[Collected data]

===

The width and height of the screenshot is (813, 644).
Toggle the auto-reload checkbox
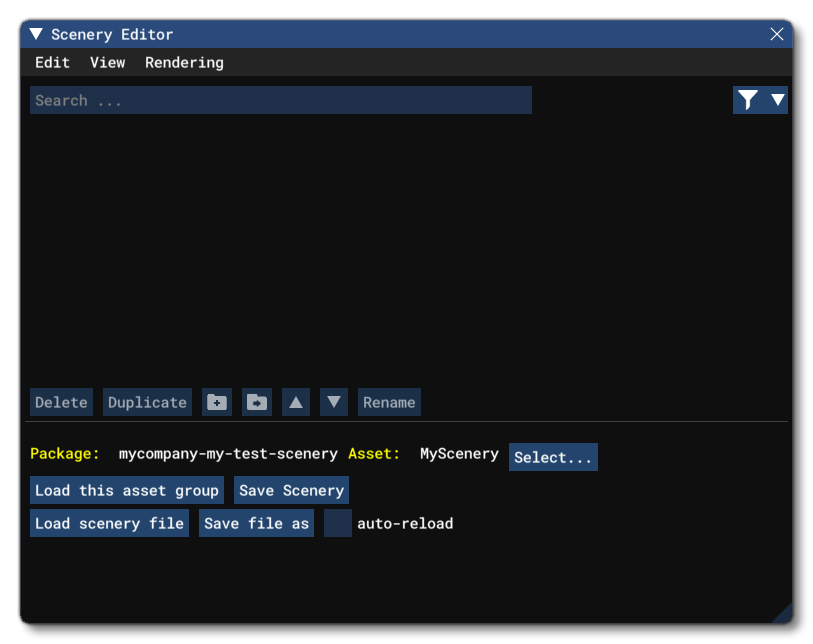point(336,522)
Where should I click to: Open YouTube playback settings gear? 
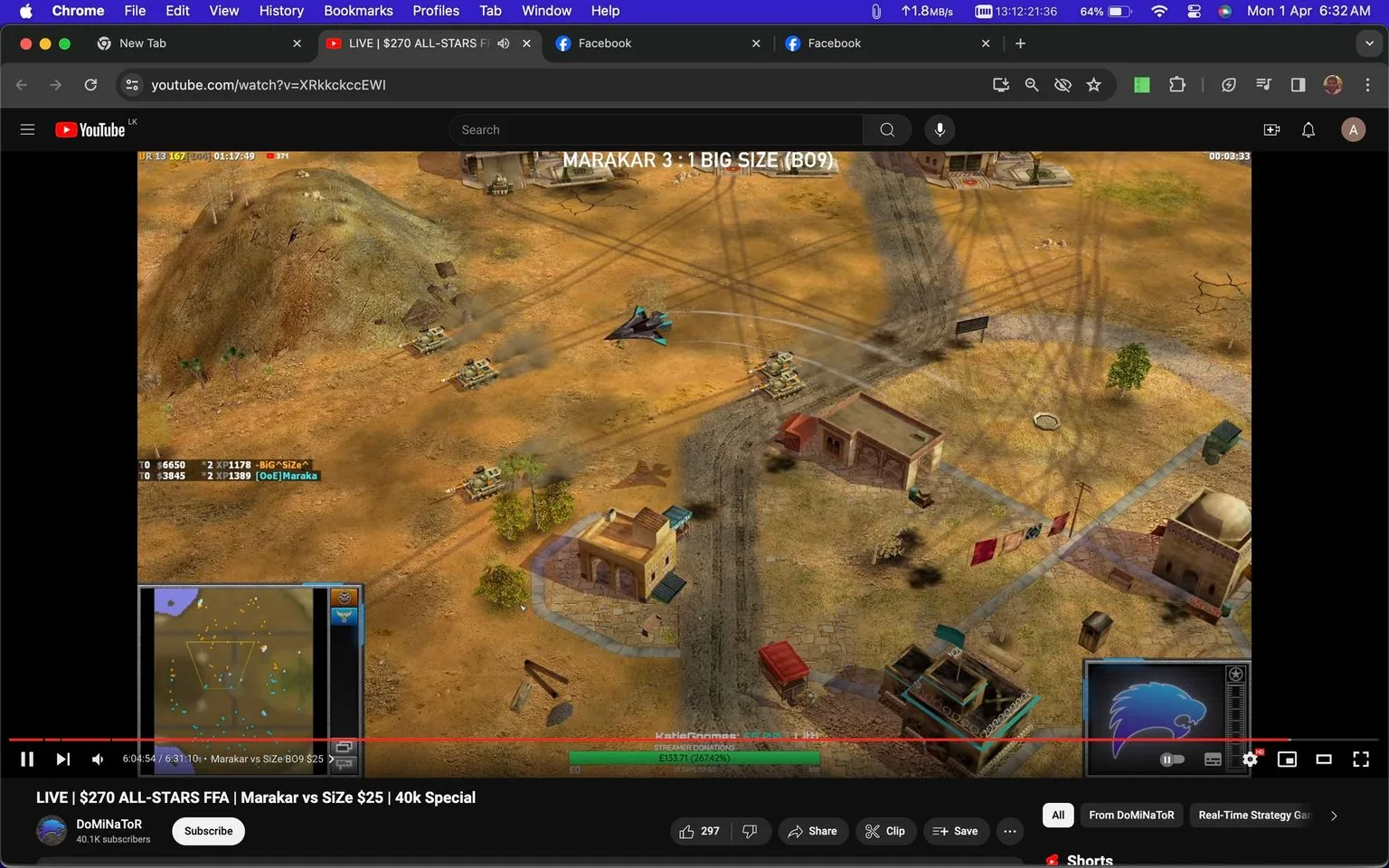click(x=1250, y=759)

===

Work instruction → Every record above must be copied exactly; none of the pictures belong in the copy.

Response for this exercise →
The width and height of the screenshot is (813, 644).
Toggle the auto-reload checkbox
point(336,522)
Where should I click to: Open YouTube playback settings gear? 
click(x=1250, y=759)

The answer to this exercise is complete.